Un rapport d'Amnesty International de mars 2012 aboutissait aux mêmes conclusions

Ce rapport très détaillé confirme les observations faites en mars dernier par Amnesty international, qui avait publié elle aussi un rapport sur la torture en Syrie dans les prisons et centres de détention: «les personnes sont presque toujours battues et autrement torturées et maltraitées au cours de l'arrestation, souvent pendant le transport qui s'ensuit en direction des centres de détention, puis systématiquement à leur arrivée dans ces centres et tout au long de leur détention», détaillait le rapport.

«Les témoignages présentés dans ce rapport, pris dans le contexte des autres violations des droits humains commises contre des civils en Syrie, constituent une preuve supplémentaire du fait que la torture et les autres mauvais traitements en Syrie s'inscrivent dans une attaque généralisée et systématique contre la population civile, menée de façon organisée dans le cadre d'une politique de l'État, et constituent, de ce fait, des crimes contre l'humanité.»

Dans son rapport, l'ONG demandait —déjà— au Conseil de sécurité de «charger le procureur de la Cour pénale internationale de statuer sur la situation en Syrie afin d'enquêter sur les crimes de droit international, y compris sur les crimes contre l'humanité signalés.»
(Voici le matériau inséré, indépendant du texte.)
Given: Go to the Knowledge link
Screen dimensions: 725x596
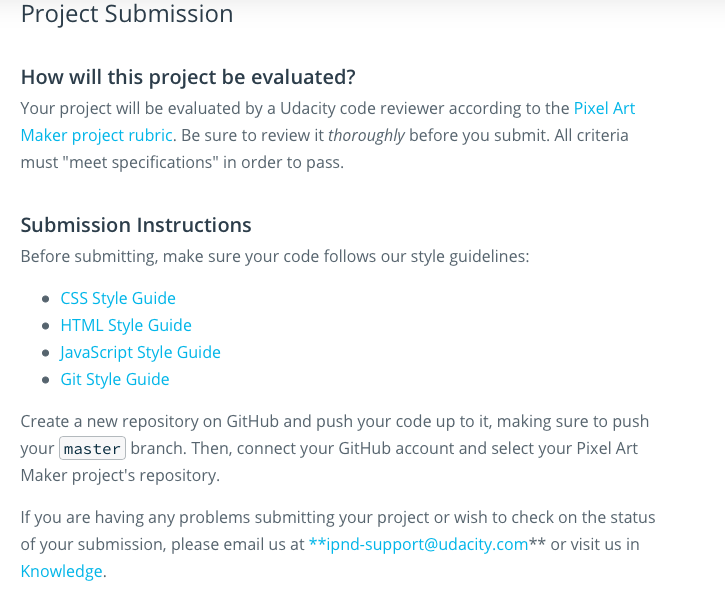Looking at the screenshot, I should pyautogui.click(x=61, y=571).
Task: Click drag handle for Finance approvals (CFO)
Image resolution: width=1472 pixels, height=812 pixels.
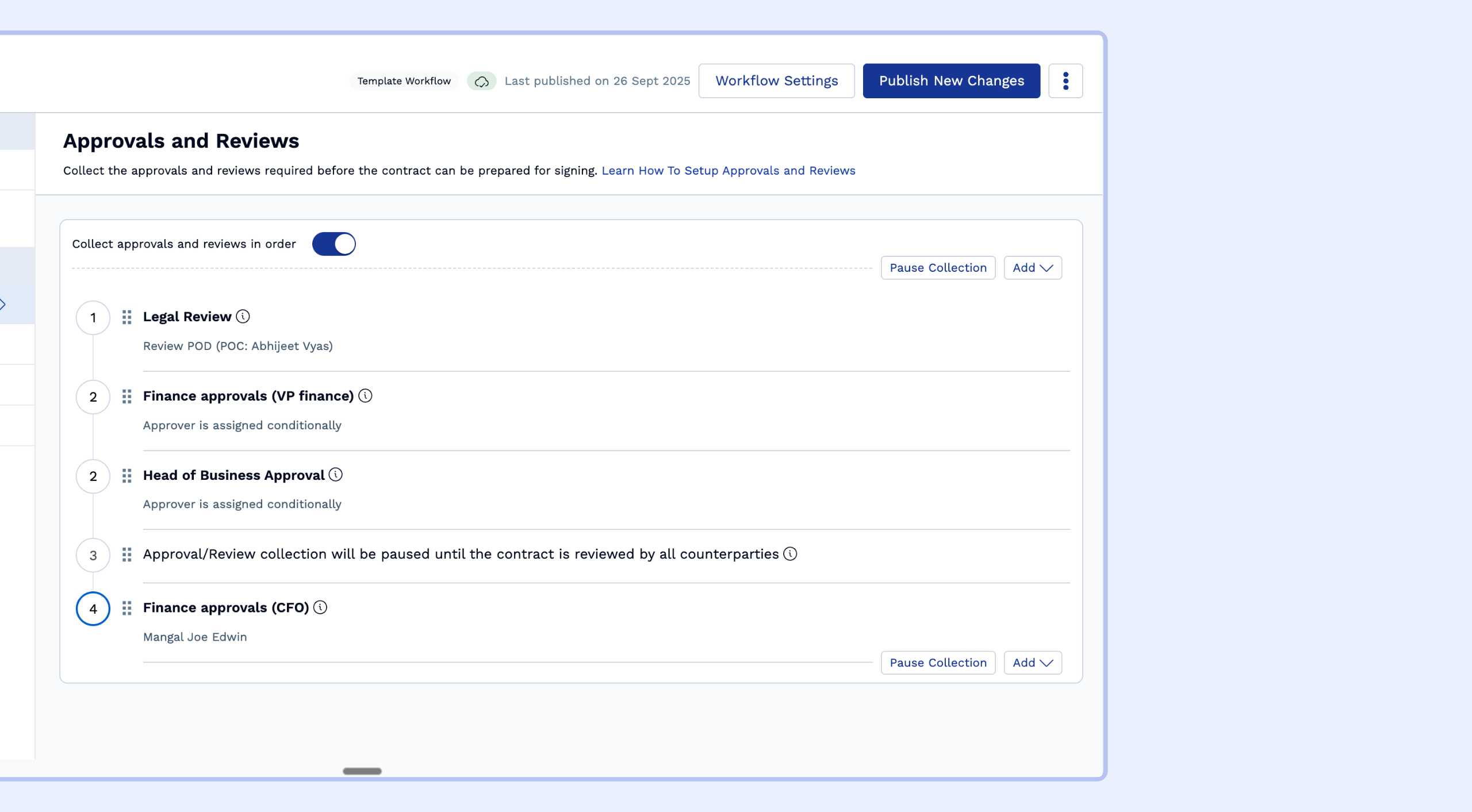Action: (127, 608)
Dès 2011, des témoignages sur la torture dans les prisons syriennes

Dorothy Parvaz, une journaliste d’Al Jazeera, avait été arrêtée en mai 2011 par le régime syrien, qui la soupçonnait d'espionnage. Dans une interview pour sa chaîne, elle avait raconté ses trois jours de détention dans une prison syrienne:

«J’ai entendu deux séries d’interrogatoires et des gens se faire battre, à environ dix mètres de moi […]. Les coups étaient sauvages, les mots prononcés par ceux qui étaient battus n’étaient en réalité qu’un son rauque “wallahi! wallahi! (Je le jure devant Dieu)”, ou simplement la, la! (Non, non)”.»
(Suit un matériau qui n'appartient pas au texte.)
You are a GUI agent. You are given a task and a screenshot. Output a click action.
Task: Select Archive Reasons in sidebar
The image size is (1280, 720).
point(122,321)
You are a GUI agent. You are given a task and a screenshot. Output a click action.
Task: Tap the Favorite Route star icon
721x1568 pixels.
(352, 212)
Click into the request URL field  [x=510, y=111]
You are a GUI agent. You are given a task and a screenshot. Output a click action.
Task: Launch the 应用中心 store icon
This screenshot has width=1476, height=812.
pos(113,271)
«J’ai aperçu un jeune homme, pas plus de vingt ans, enchaîné à un radiateur dans le couloir. Il avait un bloc-notes sur les genoux, les yeux bandés, et il tremblait si fort qu’il ne pouvait à peine tenir le stylo avec lequel il devait probablement signer une sorte de confession. Pendant ce temps, les coups et les cris continuaient à l’intérieur.»